-- START --

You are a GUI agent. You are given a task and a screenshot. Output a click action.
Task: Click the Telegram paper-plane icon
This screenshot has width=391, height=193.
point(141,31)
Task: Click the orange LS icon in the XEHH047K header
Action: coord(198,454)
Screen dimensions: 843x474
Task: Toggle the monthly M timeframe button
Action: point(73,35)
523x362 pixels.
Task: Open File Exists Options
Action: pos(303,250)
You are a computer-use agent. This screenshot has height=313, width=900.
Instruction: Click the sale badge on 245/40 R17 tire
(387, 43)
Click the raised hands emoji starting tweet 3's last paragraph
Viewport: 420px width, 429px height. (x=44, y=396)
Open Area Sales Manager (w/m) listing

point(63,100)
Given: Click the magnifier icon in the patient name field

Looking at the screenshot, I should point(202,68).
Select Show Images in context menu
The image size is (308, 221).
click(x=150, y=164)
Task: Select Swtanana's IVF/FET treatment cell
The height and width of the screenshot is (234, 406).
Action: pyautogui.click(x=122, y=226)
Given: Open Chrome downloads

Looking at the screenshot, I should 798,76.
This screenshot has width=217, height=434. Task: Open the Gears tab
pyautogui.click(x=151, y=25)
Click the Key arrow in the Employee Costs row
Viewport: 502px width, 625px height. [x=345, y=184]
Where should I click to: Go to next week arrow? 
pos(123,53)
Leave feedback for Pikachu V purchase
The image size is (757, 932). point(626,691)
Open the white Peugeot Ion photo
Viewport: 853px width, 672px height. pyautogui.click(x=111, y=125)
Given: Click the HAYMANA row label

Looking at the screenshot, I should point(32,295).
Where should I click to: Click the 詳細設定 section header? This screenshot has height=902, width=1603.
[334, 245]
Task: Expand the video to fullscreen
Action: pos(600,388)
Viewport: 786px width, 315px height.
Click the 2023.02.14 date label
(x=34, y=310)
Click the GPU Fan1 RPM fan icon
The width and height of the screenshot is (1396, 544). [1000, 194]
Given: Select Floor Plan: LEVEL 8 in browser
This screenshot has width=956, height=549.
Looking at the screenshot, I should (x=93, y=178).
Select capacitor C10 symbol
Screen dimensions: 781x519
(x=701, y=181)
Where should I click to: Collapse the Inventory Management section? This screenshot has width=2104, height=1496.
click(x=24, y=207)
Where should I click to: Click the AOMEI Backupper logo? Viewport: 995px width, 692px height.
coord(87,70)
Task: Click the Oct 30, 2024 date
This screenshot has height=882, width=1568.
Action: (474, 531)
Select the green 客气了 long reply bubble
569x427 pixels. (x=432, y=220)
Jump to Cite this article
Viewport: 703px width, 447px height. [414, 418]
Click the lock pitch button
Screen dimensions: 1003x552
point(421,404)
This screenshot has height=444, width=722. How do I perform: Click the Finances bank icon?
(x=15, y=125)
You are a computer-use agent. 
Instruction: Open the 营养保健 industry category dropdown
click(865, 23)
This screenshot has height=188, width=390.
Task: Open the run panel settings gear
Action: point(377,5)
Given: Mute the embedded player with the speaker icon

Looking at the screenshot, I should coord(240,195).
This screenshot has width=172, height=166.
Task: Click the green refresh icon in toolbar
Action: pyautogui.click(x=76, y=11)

-- END --

WHAT THE EXERCISE ASKS:
Reproduce the records above word for word, from beginning to end.

FINISHED ANSWER:
You are a GUI agent. You are given a task and a screenshot. Output a click action.
Task: Click the Telegram paper-plane icon
This screenshot has width=391, height=193.
point(141,31)
Task: Click the orange LS icon in the XEHH047K header
Action: coord(198,454)
Screen dimensions: 843x474
Task: Toggle the monthly M timeframe button
Action: point(73,35)
523x362 pixels.
Task: Open File Exists Options
Action: pos(303,250)
You are a computer-use agent. This screenshot has height=313, width=900.
Instruction: Click the sale badge on 245/40 R17 tire
(387, 43)
Click the raised hands emoji starting tweet 3's last paragraph
Viewport: 420px width, 429px height. (x=44, y=396)
Open Area Sales Manager (w/m) listing

point(63,100)
Given: Click the magnifier icon in the patient name field

Looking at the screenshot, I should point(202,68).
Select Show Images in context menu
The image size is (308, 221).
click(x=150, y=164)
Task: Select Swtanana's IVF/FET treatment cell
The height and width of the screenshot is (234, 406).
Action: pyautogui.click(x=122, y=226)
Given: Open Chrome downloads

Looking at the screenshot, I should 798,76.
This screenshot has width=217, height=434. Task: Open the Gears tab
pyautogui.click(x=151, y=25)
Click the Key arrow in the Employee Costs row
Viewport: 502px width, 625px height. [x=345, y=184]
Where should I click to: Go to next week arrow? 
pos(123,53)
Leave feedback for Pikachu V purchase
The image size is (757, 932). point(626,691)
Open the white Peugeot Ion photo
Viewport: 853px width, 672px height. pyautogui.click(x=111, y=125)
Given: Click the HAYMANA row label

Looking at the screenshot, I should point(32,295).
Where should I click to: Click the 詳細設定 section header? This screenshot has height=902, width=1603.
[334, 245]
Task: Expand the video to fullscreen
Action: pos(600,388)
Viewport: 786px width, 315px height.
Click the 2023.02.14 date label
(x=34, y=310)
Click the GPU Fan1 RPM fan icon
The width and height of the screenshot is (1396, 544). [1000, 194]
Given: Select Floor Plan: LEVEL 8 in browser
This screenshot has width=956, height=549.
Looking at the screenshot, I should (x=93, y=178).
Select capacitor C10 symbol
Screen dimensions: 781x519
(x=701, y=181)
Where should I click to: Collapse the Inventory Management section? This screenshot has width=2104, height=1496.
click(x=24, y=207)
Where should I click to: Click the AOMEI Backupper logo? Viewport: 995px width, 692px height.
coord(87,70)
Task: Click the Oct 30, 2024 date
This screenshot has height=882, width=1568.
Action: (474, 531)
Select the green 客气了 long reply bubble
569x427 pixels. (x=432, y=220)
Jump to Cite this article
Viewport: 703px width, 447px height. [414, 418]
Click the lock pitch button
Screen dimensions: 1003x552
point(421,404)
This screenshot has height=444, width=722. How do I perform: Click the Finances bank icon?
(x=15, y=125)
You are a computer-use agent. 
Instruction: Open the 营养保健 industry category dropdown
click(865, 23)
This screenshot has height=188, width=390.
Task: Open the run panel settings gear
Action: point(377,5)
Given: Mute the embedded player with the speaker icon

Looking at the screenshot, I should coord(240,195).
This screenshot has width=172, height=166.
Task: Click the green refresh icon in toolbar
Action: pyautogui.click(x=76, y=11)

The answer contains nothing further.